EXERCISE INSTRUCTIONS:
Please transcribe exactly the lines from the one containing "The width and" through the end of the records below, both included, and nothing else.

[Opening RECORDS SUPPLIED section]

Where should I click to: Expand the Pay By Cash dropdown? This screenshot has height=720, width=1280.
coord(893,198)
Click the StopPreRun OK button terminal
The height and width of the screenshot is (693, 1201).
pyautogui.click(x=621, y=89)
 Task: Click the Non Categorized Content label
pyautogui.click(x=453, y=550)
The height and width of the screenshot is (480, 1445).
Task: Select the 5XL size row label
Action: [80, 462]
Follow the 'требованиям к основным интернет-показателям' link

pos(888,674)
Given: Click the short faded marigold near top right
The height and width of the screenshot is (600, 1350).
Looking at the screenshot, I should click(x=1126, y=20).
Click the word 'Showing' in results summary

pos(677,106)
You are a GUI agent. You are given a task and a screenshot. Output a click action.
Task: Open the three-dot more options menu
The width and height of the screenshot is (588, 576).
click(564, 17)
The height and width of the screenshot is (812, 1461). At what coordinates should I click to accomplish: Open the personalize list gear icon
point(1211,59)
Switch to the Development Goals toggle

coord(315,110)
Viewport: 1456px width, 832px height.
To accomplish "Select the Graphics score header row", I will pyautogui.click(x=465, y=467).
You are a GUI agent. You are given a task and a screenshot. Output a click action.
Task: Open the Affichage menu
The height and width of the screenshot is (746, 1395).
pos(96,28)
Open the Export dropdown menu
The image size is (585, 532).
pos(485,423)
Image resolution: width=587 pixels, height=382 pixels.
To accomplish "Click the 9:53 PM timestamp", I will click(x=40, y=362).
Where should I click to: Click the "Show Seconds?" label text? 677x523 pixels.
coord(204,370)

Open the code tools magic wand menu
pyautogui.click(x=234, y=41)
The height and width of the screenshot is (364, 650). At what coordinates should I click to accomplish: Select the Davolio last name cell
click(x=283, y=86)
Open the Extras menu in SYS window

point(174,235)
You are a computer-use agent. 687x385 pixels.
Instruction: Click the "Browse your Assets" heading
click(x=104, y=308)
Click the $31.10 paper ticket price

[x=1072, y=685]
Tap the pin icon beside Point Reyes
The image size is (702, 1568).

[Closing RECORDS SUPPLIED section]

WRITTEN REPLY:
The width and height of the screenshot is (588, 576).
click(564, 17)
The height and width of the screenshot is (812, 1461). At what coordinates should I click to accomplish: Open the personalize list gear icon
point(1211,59)
Switch to the Development Goals toggle

coord(315,110)
Viewport: 1456px width, 832px height.
To accomplish "Select the Graphics score header row", I will pyautogui.click(x=465, y=467).
You are a GUI agent. You are given a task and a screenshot. Output a click action.
Task: Open the Affichage menu
The height and width of the screenshot is (746, 1395).
pos(96,28)
Open the Export dropdown menu
The image size is (585, 532).
pos(485,423)
Image resolution: width=587 pixels, height=382 pixels.
To accomplish "Click the 9:53 PM timestamp", I will click(x=40, y=362).
Where should I click to: Click the "Show Seconds?" label text? 677x523 pixels.
coord(204,370)

Open the code tools magic wand menu
pyautogui.click(x=234, y=41)
The height and width of the screenshot is (364, 650). At what coordinates should I click to accomplish: Select the Davolio last name cell
click(x=283, y=86)
Open the Extras menu in SYS window

point(174,235)
You are a computer-use agent. 687x385 pixels.
Instruction: Click the "Browse your Assets" heading
click(x=104, y=308)
Click the $31.10 paper ticket price

[x=1072, y=685]
Tap the pin icon beside Point Reyes
The image size is (702, 1568).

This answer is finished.